Entries provided:
>>>
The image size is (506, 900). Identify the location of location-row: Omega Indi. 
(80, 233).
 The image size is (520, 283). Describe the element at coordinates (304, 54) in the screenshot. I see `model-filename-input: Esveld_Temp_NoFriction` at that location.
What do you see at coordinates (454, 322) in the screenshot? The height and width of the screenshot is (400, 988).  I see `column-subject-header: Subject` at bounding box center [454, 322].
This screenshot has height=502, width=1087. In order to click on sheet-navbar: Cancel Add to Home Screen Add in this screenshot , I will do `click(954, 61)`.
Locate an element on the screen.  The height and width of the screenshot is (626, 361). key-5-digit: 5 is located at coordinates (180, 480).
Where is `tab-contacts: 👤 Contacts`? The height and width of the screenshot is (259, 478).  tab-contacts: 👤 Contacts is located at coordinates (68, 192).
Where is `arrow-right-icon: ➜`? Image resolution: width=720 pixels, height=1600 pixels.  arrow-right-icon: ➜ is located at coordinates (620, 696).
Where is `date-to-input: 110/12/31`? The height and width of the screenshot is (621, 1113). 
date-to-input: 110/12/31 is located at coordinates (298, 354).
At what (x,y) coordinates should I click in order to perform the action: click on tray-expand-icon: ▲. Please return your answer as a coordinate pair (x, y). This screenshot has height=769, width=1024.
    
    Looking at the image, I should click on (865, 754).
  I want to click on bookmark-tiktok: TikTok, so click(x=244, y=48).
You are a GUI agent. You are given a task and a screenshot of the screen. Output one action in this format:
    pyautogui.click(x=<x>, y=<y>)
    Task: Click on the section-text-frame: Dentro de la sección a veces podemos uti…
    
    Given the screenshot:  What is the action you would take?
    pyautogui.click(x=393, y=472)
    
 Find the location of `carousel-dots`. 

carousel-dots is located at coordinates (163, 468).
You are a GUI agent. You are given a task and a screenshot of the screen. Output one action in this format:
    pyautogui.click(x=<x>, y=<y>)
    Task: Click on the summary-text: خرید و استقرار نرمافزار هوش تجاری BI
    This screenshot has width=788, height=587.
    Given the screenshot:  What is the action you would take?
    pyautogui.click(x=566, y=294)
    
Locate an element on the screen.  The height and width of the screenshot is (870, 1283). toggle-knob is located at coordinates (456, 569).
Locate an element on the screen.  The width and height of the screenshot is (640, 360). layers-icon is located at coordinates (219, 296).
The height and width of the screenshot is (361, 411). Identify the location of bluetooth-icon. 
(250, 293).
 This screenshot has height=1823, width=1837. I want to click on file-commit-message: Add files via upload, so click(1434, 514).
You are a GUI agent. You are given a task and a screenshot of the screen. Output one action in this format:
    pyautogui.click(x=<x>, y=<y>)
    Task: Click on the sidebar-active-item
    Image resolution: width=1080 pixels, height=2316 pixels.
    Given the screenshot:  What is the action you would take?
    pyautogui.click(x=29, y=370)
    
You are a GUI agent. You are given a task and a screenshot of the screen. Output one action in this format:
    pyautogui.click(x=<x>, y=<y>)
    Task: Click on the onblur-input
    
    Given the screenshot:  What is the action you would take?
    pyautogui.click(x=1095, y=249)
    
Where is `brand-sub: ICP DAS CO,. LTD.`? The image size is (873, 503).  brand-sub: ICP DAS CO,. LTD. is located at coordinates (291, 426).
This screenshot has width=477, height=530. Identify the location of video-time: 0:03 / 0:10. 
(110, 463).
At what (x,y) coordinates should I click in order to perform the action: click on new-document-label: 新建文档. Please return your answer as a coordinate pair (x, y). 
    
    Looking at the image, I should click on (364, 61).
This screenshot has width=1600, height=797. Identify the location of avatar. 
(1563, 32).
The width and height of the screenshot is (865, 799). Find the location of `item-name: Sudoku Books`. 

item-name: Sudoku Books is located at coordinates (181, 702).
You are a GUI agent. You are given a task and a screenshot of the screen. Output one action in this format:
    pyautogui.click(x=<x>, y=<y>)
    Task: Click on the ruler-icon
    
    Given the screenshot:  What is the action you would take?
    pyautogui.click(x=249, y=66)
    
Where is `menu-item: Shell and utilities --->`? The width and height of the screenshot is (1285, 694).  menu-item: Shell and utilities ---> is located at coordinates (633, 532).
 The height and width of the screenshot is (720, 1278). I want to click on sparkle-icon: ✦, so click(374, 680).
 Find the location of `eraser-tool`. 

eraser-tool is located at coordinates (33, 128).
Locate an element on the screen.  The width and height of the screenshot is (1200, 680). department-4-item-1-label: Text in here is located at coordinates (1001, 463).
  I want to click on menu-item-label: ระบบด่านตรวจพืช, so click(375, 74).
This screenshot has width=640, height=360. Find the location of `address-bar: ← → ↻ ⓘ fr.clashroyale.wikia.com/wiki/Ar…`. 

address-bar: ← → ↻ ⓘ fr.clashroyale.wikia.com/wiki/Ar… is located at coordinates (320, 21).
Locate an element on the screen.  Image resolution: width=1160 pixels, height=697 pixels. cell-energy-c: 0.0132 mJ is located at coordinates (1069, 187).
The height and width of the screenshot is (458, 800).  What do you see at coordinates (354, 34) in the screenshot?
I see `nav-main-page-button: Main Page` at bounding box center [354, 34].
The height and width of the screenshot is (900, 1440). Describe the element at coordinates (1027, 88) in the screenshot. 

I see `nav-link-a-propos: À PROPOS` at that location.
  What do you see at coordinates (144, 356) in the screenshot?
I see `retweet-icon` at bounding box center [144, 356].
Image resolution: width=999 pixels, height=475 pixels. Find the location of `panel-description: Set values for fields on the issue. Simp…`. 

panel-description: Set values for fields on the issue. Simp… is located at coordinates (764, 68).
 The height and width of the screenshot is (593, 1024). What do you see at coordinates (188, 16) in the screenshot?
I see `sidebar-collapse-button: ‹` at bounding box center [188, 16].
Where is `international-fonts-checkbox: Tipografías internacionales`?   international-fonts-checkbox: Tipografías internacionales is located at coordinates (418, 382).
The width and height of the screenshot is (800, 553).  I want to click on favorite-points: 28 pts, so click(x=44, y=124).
<<<
Goal of the exercise: Copy everything from the line containing "coordinates (180, 480)." down to the line containing "coordinates (620, 696).", replacing "Where is" with "Find" and leaving all else as it is.

Exercise answer:
Locate an element on the screen.  The height and width of the screenshot is (626, 361). key-5-digit: 5 is located at coordinates (180, 480).
Find `tab-contacts: 👤 Contacts`? The height and width of the screenshot is (259, 478).  tab-contacts: 👤 Contacts is located at coordinates (68, 192).
Find `arrow-right-icon: ➜`? Image resolution: width=720 pixels, height=1600 pixels.  arrow-right-icon: ➜ is located at coordinates (620, 696).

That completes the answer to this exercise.